• WORK TO BE COMPLETED
How many of the lines below contain the string "pixels"? Matching is case-sensitive; reply with the number only.

• MATERIAL FOR THIS EXERCISE
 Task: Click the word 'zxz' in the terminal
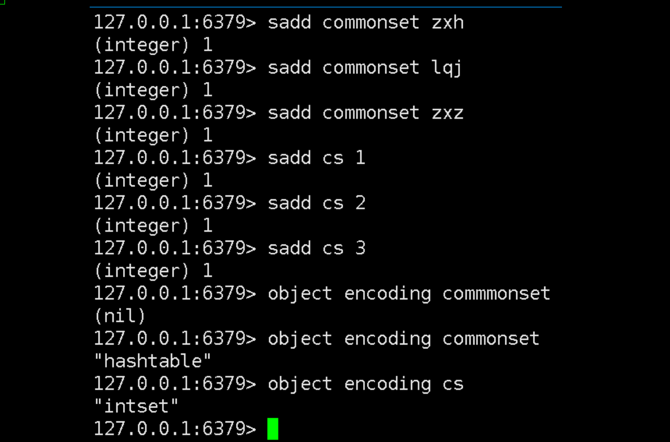point(447,113)
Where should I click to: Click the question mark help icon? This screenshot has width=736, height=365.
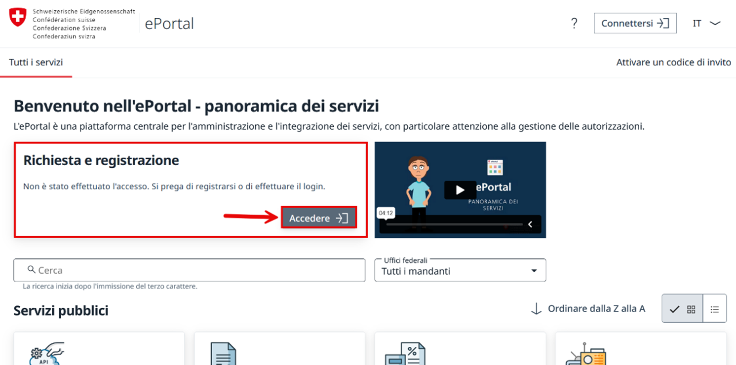[574, 23]
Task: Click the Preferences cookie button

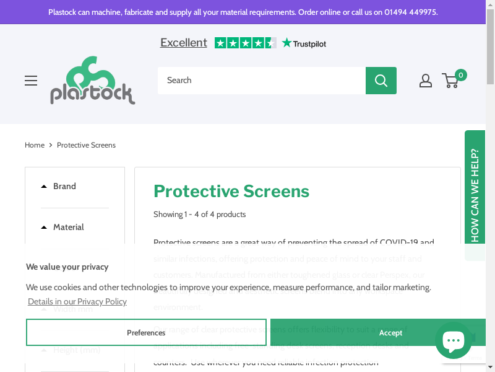Action: [x=146, y=332]
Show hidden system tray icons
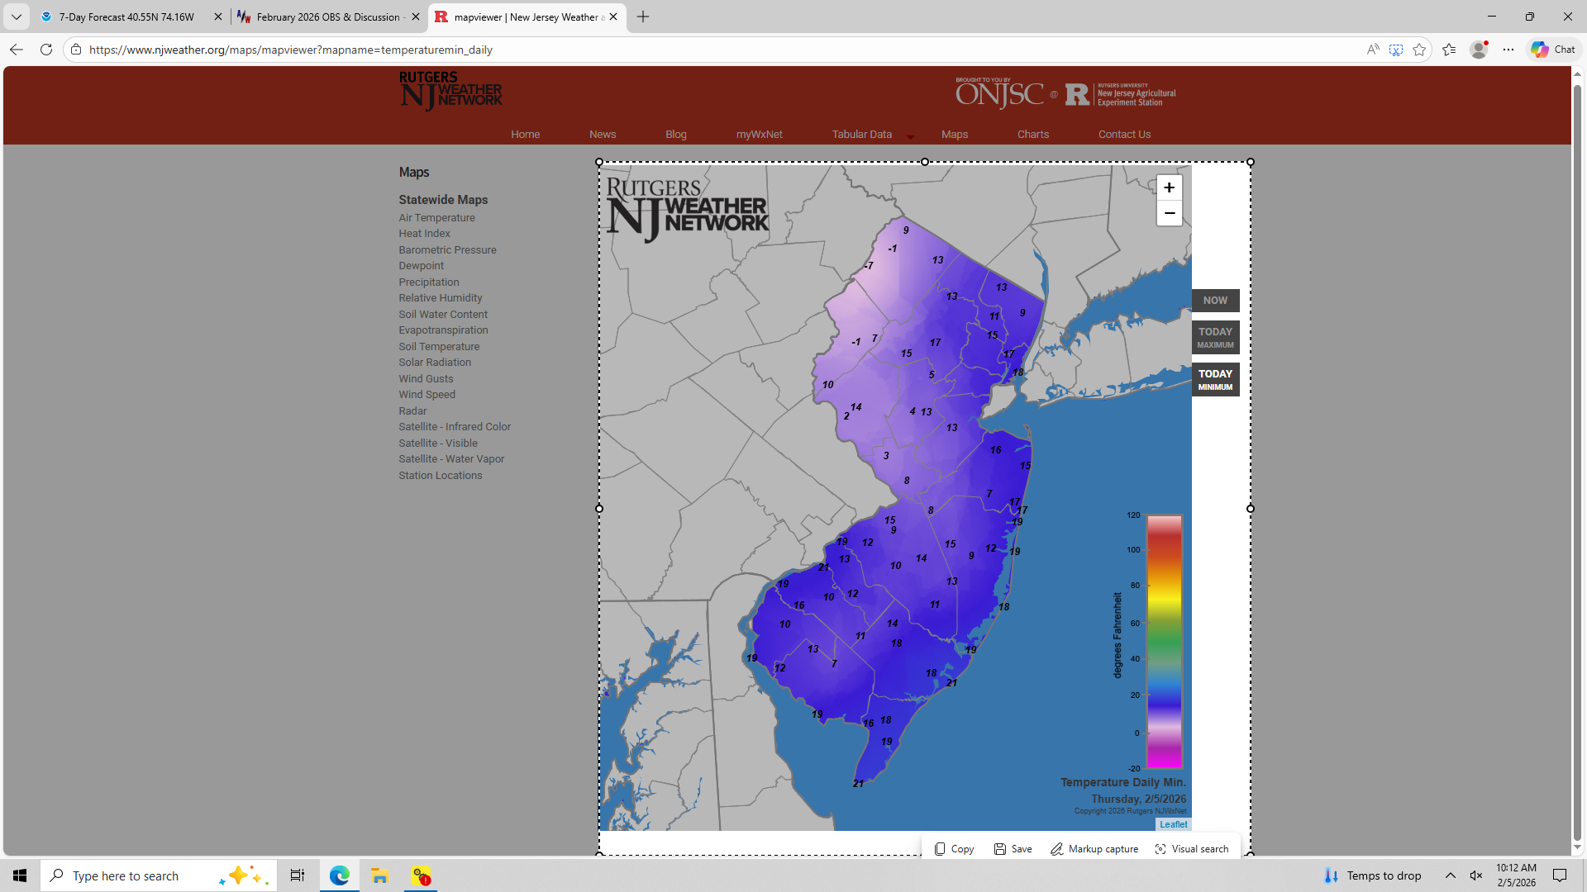Screen dimensions: 1587x892 (1450, 875)
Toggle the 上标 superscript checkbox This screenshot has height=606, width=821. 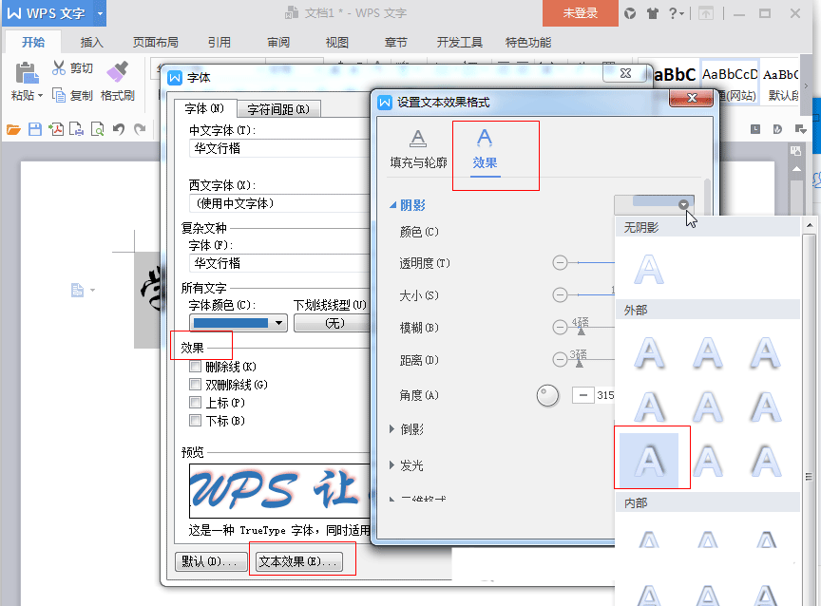coord(196,403)
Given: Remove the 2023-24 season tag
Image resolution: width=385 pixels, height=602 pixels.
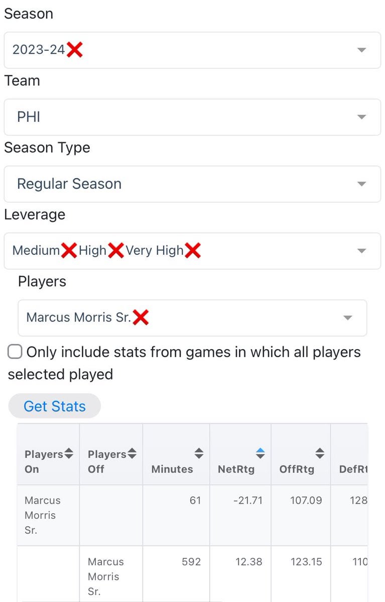Looking at the screenshot, I should pyautogui.click(x=74, y=50).
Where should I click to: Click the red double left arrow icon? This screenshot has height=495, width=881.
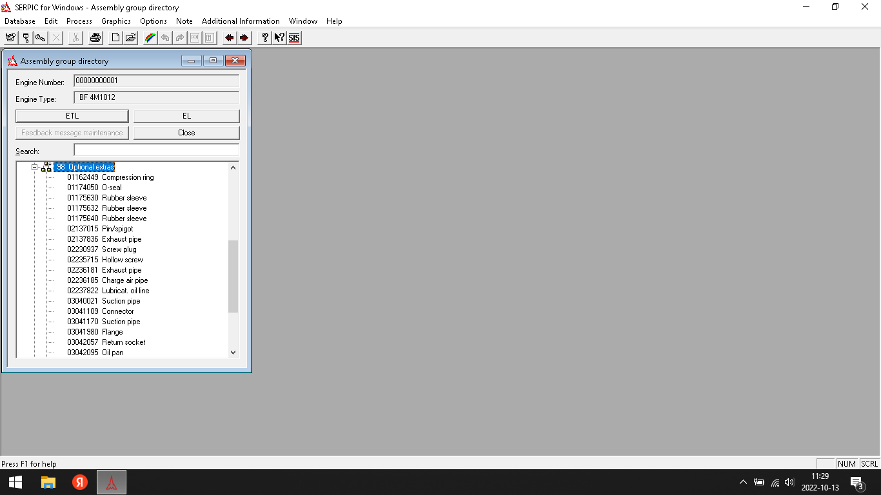[x=229, y=38]
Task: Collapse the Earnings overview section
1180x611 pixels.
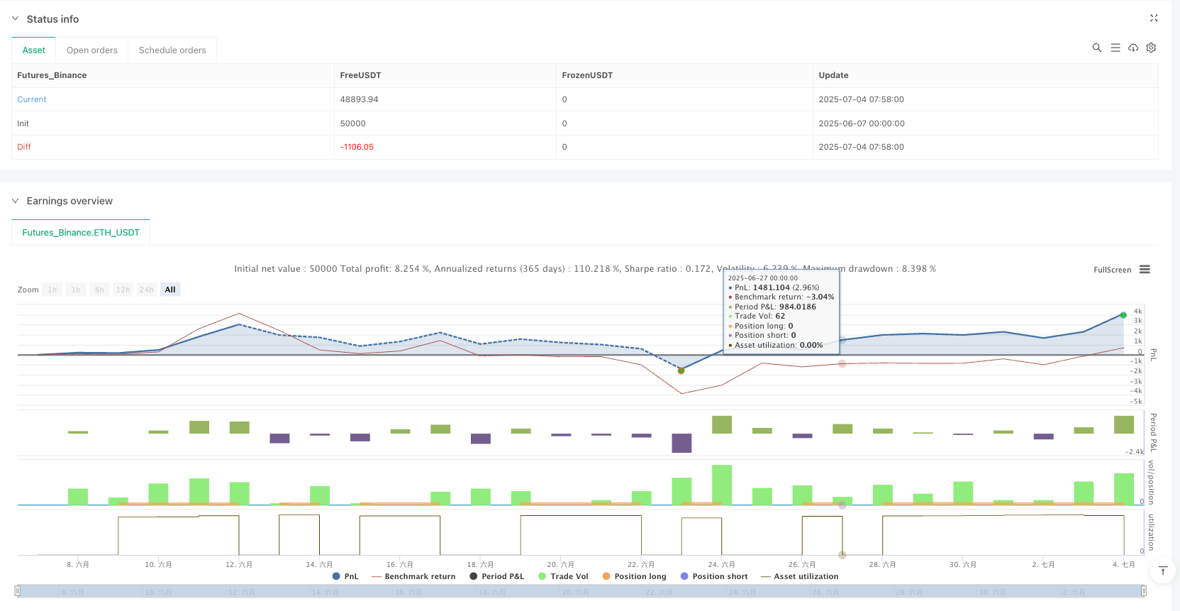Action: click(16, 201)
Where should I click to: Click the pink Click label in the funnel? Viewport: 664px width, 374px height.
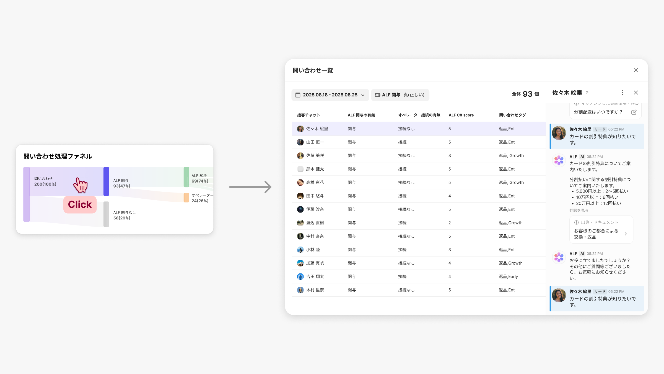coord(80,205)
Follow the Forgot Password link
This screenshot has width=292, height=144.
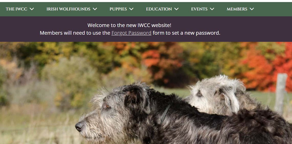pos(131,33)
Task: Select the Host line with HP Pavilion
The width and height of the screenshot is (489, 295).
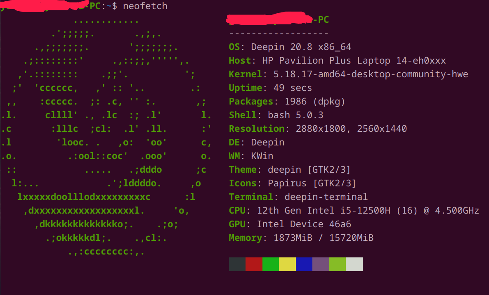Action: [337, 61]
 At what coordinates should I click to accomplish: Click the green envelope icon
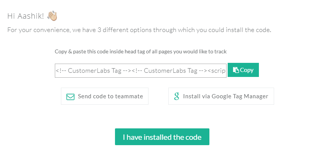click(x=70, y=97)
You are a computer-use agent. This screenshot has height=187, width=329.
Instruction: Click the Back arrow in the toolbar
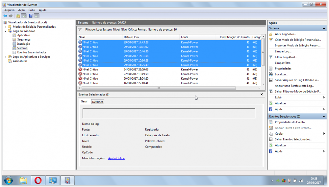click(x=5, y=16)
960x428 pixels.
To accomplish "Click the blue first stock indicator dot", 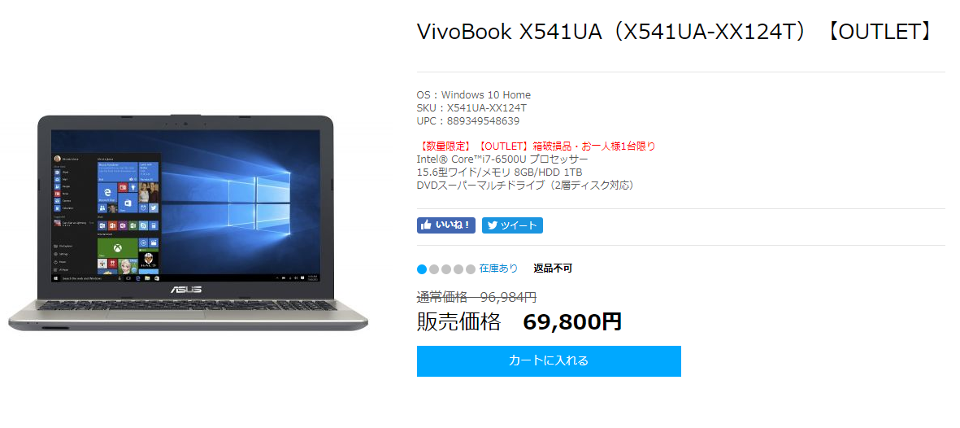I will pyautogui.click(x=422, y=269).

• SOLUTION TO THIS TASK
3